Panel Paper: Policing Pregnancy: The Impact of Punitive Prenatal Substance Abuse Policies on Birth Outcomes and Maternal Health Behaviors

Friday, April 7, 2017 : 2:35 PM
Founders Hall Room 470 (George Mason University Schar School of Policy)

*Names in bold indicate Presenter

Christine Coyer, Cornell University
During the mid-1980s, at the height of the American crack cocaine epidemic, states first introduced legislation to address the potential consequences of illegal drug use among pregnant women. For example, maternal cocaine use is associated with premature membrane rupture and placental abruption, which may lead to early gestation and poor infant health outcomes. By January 2000, 48 states and the District of Columbia had enacted prenatal substance abuse policies.

While most states prioritized non-punitive policies, such as targeted substance abuse treatment for pregnant women, other states amended civil child welfare laws to define drug use during pregnancy as child abuse. In addition, three states enacted civil commitment laws; between 1973 and 2005, more than 400 pregnant women were arrested or forced to receive medical treatment due to illegal drug use.

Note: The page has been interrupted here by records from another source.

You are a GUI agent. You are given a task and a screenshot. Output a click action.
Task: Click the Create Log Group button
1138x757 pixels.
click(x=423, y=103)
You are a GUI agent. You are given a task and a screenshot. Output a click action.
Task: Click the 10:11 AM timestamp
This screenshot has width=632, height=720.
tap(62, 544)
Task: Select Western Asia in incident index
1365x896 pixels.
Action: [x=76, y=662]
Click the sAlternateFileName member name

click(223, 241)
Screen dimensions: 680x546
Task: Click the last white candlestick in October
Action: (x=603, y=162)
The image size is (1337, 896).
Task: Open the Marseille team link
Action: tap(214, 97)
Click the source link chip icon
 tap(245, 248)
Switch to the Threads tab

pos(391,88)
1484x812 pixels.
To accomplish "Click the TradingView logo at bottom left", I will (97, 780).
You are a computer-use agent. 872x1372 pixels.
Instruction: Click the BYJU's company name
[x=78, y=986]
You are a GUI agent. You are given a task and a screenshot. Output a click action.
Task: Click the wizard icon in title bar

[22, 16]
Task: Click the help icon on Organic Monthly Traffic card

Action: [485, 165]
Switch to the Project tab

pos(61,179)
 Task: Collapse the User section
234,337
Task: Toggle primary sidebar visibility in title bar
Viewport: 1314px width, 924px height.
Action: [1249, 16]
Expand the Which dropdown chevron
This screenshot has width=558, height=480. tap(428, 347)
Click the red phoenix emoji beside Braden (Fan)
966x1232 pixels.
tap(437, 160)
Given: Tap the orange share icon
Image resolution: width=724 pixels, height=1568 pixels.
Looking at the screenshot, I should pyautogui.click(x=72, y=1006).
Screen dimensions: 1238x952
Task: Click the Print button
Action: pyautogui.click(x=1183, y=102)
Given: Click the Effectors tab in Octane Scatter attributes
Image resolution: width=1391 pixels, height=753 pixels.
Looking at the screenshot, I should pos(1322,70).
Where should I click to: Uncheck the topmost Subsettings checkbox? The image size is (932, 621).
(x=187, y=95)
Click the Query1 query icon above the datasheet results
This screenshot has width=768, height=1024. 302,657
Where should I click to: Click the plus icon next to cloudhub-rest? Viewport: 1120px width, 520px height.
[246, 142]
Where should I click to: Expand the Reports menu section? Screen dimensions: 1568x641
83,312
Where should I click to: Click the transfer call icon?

State legislatures continue to debate civil and criminal penalties for illegal drug use during pregnancy due to increasing trends in opioid use among pregnant women. In 2014, Tennessee became the first state to criminalize drug use during pregnancy. Although qualitative research suggests that punitive policies deter women from receiving medical care during pregnancy, very little is known about the impact of these punitive policies on birth outcomes and maternal health behaviors.

I use the variation in prenatal substance abuse policy implementation across states from 1985 to 2000 to study the impact of punitive policies on birth outcomes and on maternal health behaviors. I analyze birth certificate and infant death records from the National Vital Statistics System as well as substance abuse treatment admissions from the Treatment Episode Data Set. I estimate event study and difference-in-differences models, focusing on amendments to state civil child welfare laws, while controlling for potentially confounding characteristics.

I find robust evidence of negative effects of punitive prenatal substance abuse policies on birth weight, early gestation, and prenatal care use—especially among younger white mothers (aged 15-24) and older black mothers (aged 25-44). The results of this study have important implications for public policy responses to the growth in maternal opioid use and neonatal abstinence syndrome.